I am just gonna throw this in here: Is anyone familiar with The Magic of tidying up?

Marie Kondo is a japanese organizing consultant teaching people how to organize and declutter mostly their physical spaces, which in turn also has a huge emotional effect on them. Words that often are heard in her TV series or read in the aforementioned book are joy and gratitude. Basically, only hold on to the items that spark joy for you and be grateful for the service items you no longer need served you.

So, what has that to do with coding? When I took a closer look at this magic of the sympathetic mother of two living on the other side of the planet, I saw a valuable lesson in her teaching - especially for my pupil and co-worker. I do not know who else needs to hear this, but just read the following lines carefully:

  • Change whatever you like in your local copy of the code, we have Git.

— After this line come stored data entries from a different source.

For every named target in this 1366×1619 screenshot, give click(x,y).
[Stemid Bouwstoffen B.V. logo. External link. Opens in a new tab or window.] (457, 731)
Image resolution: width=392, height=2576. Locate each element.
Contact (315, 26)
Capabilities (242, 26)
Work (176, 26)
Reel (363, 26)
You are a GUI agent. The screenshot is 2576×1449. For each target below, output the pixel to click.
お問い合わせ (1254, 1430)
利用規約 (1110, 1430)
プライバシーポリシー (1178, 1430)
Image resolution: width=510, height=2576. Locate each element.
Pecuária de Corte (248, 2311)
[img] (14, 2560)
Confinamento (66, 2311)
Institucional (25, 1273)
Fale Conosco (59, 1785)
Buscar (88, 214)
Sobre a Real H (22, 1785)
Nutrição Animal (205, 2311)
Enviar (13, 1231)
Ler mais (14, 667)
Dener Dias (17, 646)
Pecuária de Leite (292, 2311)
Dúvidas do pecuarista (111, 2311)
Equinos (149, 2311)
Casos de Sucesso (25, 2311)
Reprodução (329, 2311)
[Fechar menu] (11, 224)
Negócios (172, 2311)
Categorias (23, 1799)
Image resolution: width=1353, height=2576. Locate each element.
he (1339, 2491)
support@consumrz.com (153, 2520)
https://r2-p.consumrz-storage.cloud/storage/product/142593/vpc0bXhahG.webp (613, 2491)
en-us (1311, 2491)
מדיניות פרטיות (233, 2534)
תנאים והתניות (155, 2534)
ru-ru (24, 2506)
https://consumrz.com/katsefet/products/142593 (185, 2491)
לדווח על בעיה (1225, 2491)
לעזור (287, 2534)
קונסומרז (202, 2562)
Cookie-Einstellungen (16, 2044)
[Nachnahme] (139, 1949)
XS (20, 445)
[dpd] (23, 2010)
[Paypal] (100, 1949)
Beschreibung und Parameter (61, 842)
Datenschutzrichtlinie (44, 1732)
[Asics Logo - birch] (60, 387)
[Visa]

  • Of course, be sure which changes you check into the repository, but be assured, if they are still enjoying some leisure on a nice and comfy feature branch of yours nothing bad can happen (except the occasionally failing pipeline yet show me one developer who did not accept the responsibility for that little red icon). Again - Git.

  • And even if your changes land in a trunk, main or production branch - it is all cool. As long as we know about it no one has to stay and badge up the damage in the course of an extra night shift.

All nice and well, but what has all of these reassurances to do with the magic that introduced this post and why would anyone post these self-evident statements about Git?

Git (as well as other source control tools to also get this out of the way) gives us as developers a unique opportunity other professions can only dream of. We have to power to make changes disappear, to change to way of history and are the masters of the now and the a little bit later! And... Okay, but let us be real here, we can try out ideas basically for free. Of course, every action consumes at least some time, but we trade this time for findings we would have never known about otherwise.

So do as you please with your code, especially if you are an beginner. Do not be afraid of getting rid or let us say letting go of one or the other line of code (and please, stop leaving code comments in there). Ask yourself does this line of code spark joy aka do something good for the system seen in its entirety? and feel how freeing and motivating this minimalist approach to coding can be.